▸ WHAT YOU WILL DO
Copy out the material below word for word, starting at the line that contains "You are a computer-use agent." and continuing through the end, including both ends. Omit the pictures from your answer.

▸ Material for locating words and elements
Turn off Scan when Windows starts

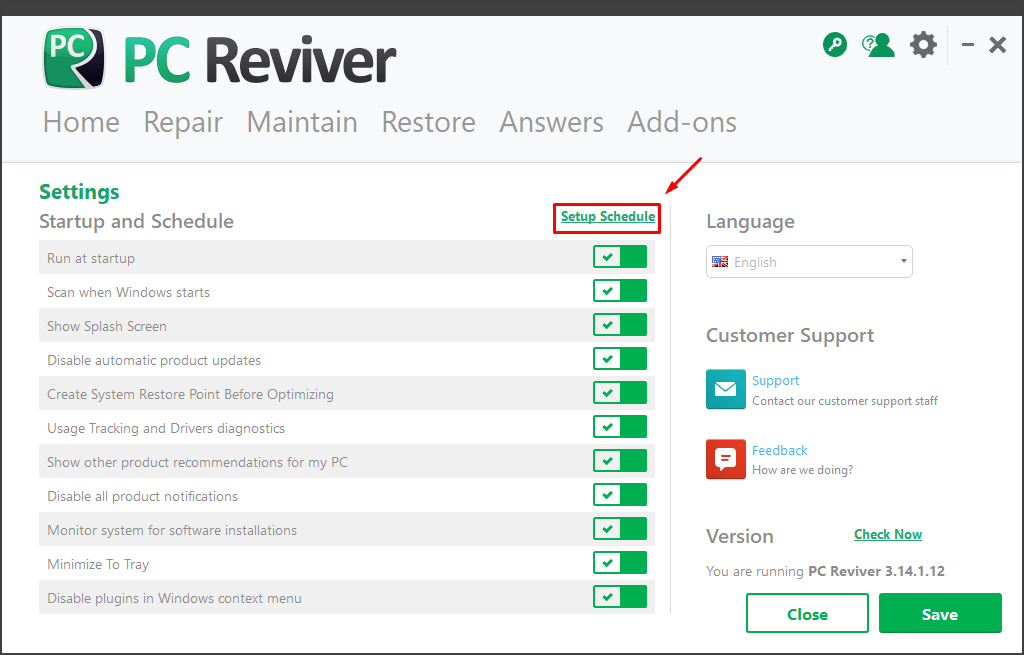620,290
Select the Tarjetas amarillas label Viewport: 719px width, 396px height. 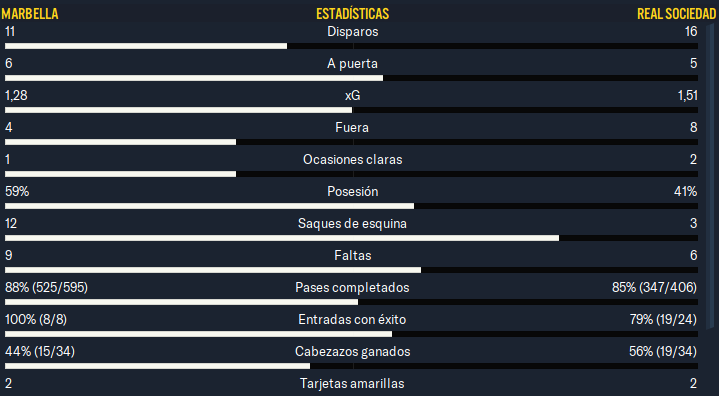point(352,383)
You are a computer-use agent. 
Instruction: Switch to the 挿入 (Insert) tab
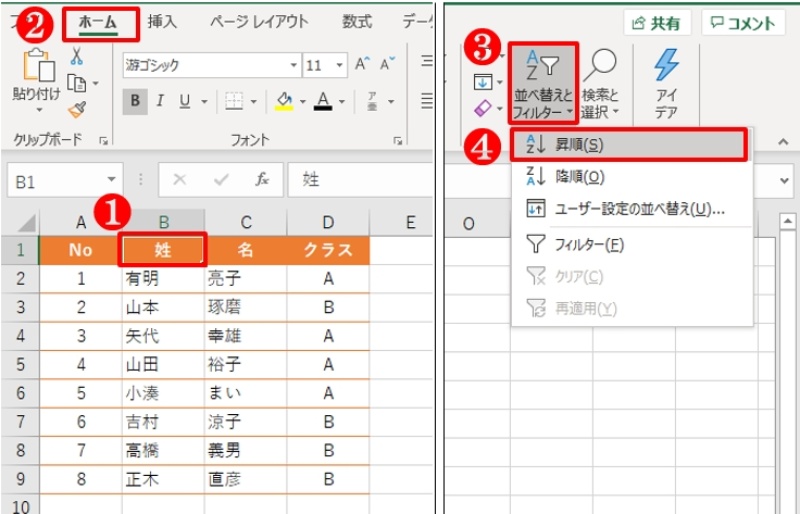point(162,21)
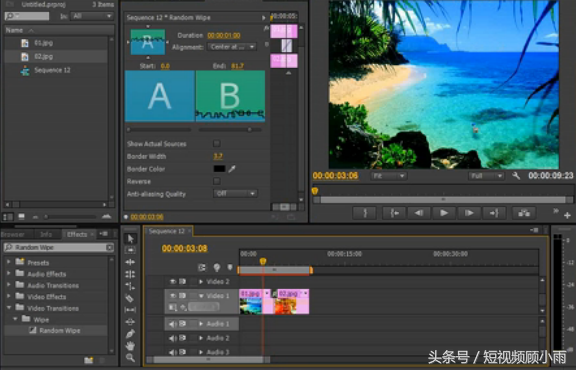This screenshot has width=576, height=370.
Task: Select the Pen tool in toolbar
Action: 130,334
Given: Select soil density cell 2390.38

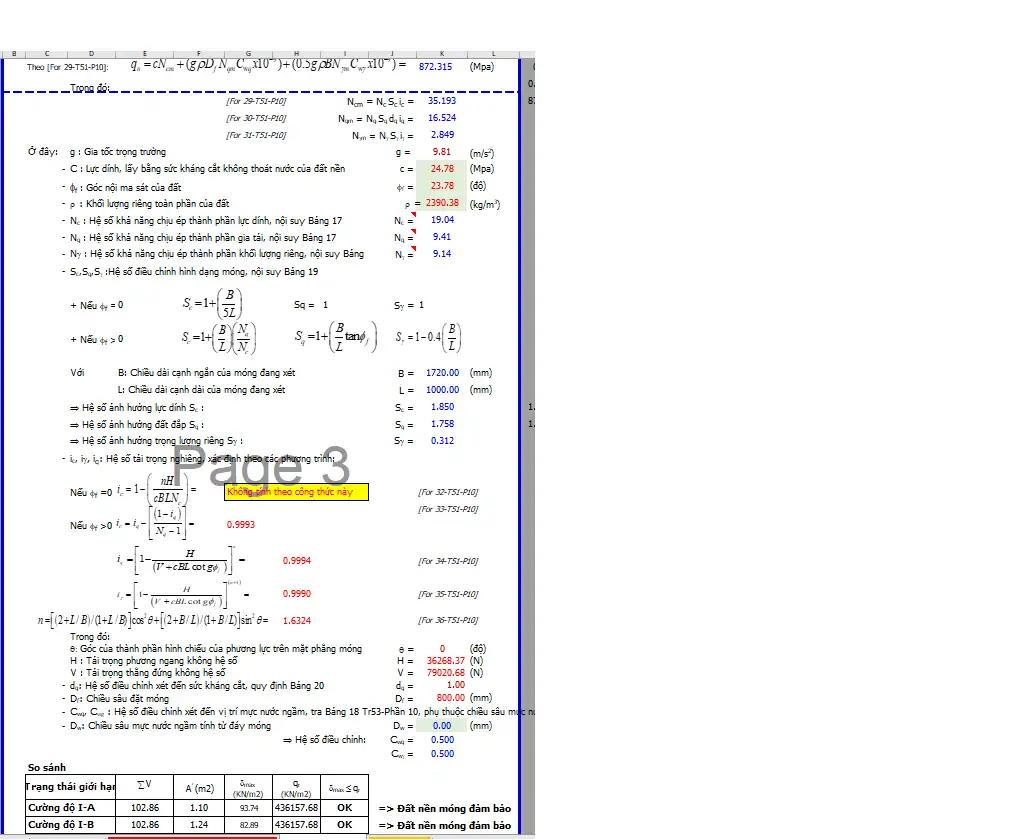Looking at the screenshot, I should [441, 203].
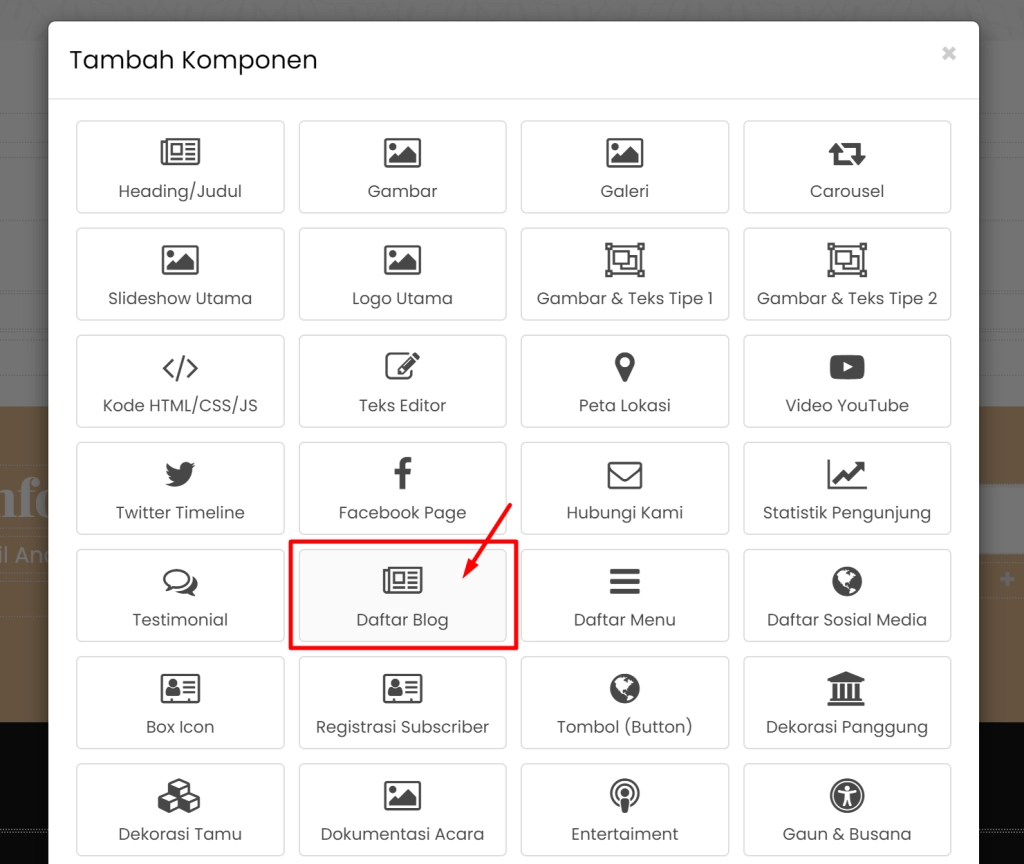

▸ TASK OUTPUT
You are a computer-use agent. 
Instruction: Switch to the 挿入 (Insert) tab
point(162,21)
This screenshot has width=576, height=370.
Task: Select the Pen tool in toolbar
Action: 130,334
Given: Select soil density cell 2390.38

Looking at the screenshot, I should [441, 203].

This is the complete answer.